Pay notice that this is a filter, so query like

 findme andme site:"www.aaa.com"

Will limit resultset to www.aaa.com only but query

 site:"www.aaa.com"

Is empty query and will not return anything.

Hope this helps
Bogdan

> -----Original Message-----
> From: Bill de hÓra [mailto:[hidden email]]
> Sent: Sunday, June 18, 2006 6:33 PM
> To: [hidden email]
> Subject: Restricting query to a domain
>
> Hi,
>
> I'll need to provide a search that allow a person to restrict
> search to a specific domain (and probably a group of them).
> Afaict that's not supported (apologies if I'm wrong).
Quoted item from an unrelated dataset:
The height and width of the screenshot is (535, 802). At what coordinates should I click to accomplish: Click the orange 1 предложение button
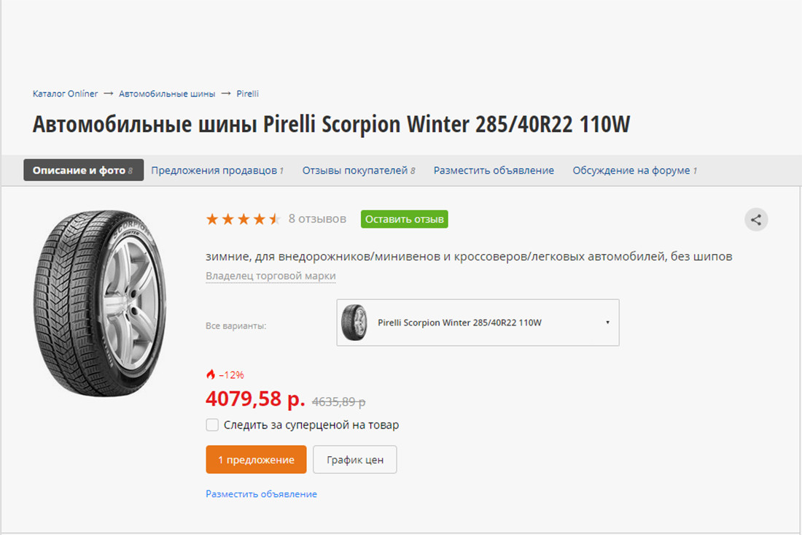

Before
> I go rolling my own are they plans to support anything like "site:"?
>
> cheers
> Bill

Reply | Threaded
Open this post in threaded view
|

Re: Restricting query to a domain

Stefan Neufeind
Bogdan Kecman wrote:

> Use plugin "query-site". It supports the site field.
> Also if you look at the the
>
> NutchBean.search(query, start + hitsToRetrieve, hitsPerSite, "site", sort,
> reverse);
>
> You will notice that you can get results grouped
> by site field, actually to get only hitsPerSite
> number of results per site.
>
> Now, this works with 0.7.1, donno about 0.7.2 and 0.8 as
> I had no time to check them out, but there should not be
> much difference
>
> Pay notice that this is a filter, so query like
>
>  findme andme site:"www.aaa.com"
>
> Will limit resultset to www.aaa.com only but query
>
>  site:"www.aaa.com"
>
> Is empty query and will not return anything.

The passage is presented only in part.